§ 本文
○ ○ ○ ○ ○ ○ ○

ファイルのアクセス権モードの変更をトレース

fileops:::chmod プローブは、ファイルのアクセス権モードの変更すると起動します。
以下のスクリプトは、chmod プローブが起動すると fileops:::chmod プローブのargs[0]~args[2]の値をすべて表示します。

以下のスクリプトを chmod.d として保存します。

chmod.d

fileops:::chmod
{
/* args[0] --  fileinfo_t */
printf("fi_name     : %s \n" , args[0]->fi_name);
printf("fi_dirname  : %s \n" , args[0]->fi_dirname);
printf("fi_pathname : %s \n" , args[0]->fi_pathname);
printf("fi_offset   : %d \n" , args[0]->fi_offset);
printf("fi_fs       : %s \n" , args[0]->fi_fs);
printf("fi_mount    : %s \n", args[0]->fi_mount);

/* args[1] -- latency  */
printf("latency     : %d \n", args[1]);

/* args[2] -- mode_t */
printf("mode        : %d%d%d%d \n",
                     (args[2] & 0xe00) >> 9,
                     (args[2] & 0x1c0) >> 6,
                     (args[2] & 0x38) >> 3,
                     (args[2] & 0x7)  );
}

dtrace コマンドで -s オプションの後にファイルを指定して実行します。

○ ○ ○ ○ ○ ○ ○

[保存済みの記録]

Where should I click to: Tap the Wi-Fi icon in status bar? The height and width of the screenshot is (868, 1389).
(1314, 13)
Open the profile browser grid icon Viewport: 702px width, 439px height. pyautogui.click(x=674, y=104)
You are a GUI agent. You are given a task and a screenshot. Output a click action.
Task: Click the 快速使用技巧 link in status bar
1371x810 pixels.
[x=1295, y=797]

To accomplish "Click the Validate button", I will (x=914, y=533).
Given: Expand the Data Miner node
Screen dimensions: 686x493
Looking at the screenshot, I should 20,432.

○ ○ ○ ○ ○ ○ ○

§ 課題の指示
**1)** ファイルのアクセス権モード変更のトレースについての本文を、一字一句変えずに繰り返してください。
**2)** 記録のうち「You are a GUI」を含む行から記録の終わりまでを、「Data Miner」を「Model Builder」に呼び替えて示す。ほかの部分は一切変えないこと。

§ 各課題の解答
**1)**
ファイルのアクセス権モードの変更をトレース

fileops:::chmod プローブは、ファイルのアクセス権モードの変更すると起動します。
以下のスクリプトは、chmod プローブが起動すると fileops:::chmod プローブのargs[0]~args[2]の値をすべて表示します。

以下のスクリプトを chmod.d として保存します。

chmod.d

fileops:::chmod
{
/* args[0] --  fileinfo_t */
printf("fi_name     : %s \n" , args[0]->fi_name);
printf("fi_dirname  : %s \n" , args[0]->fi_dirname);
printf("fi_pathname : %s \n" , args[0]->fi_pathname);
printf("fi_offset   : %d \n" , args[0]->fi_offset);
printf("fi_fs       : %s \n" , args[0]->fi_fs);
printf("fi_mount    : %s \n", args[0]->fi_mount);

/* args[1] -- latency  */
printf("latency     : %d \n", args[1]);

/* args[2] -- mode_t */
printf("mode        : %d%d%d%d \n",
                     (args[2] & 0xe00) >> 9,
                     (args[2] & 0x1c0) >> 6,
                     (args[2] & 0x38) >> 3,
                     (args[2] & 0x7)  );
}

dtrace コマンドで -s オプションの後にファイルを指定して実行します。

**2)**
You are a GUI agent. You are given a task and a screenshot. Output a click action.
Task: Click the 快速使用技巧 link in status bar
1371x810 pixels.
[x=1295, y=797]

To accomplish "Click the Validate button", I will (x=914, y=533).
Given: Expand the Model Builder node
Screen dimensions: 686x493
Looking at the screenshot, I should 20,432.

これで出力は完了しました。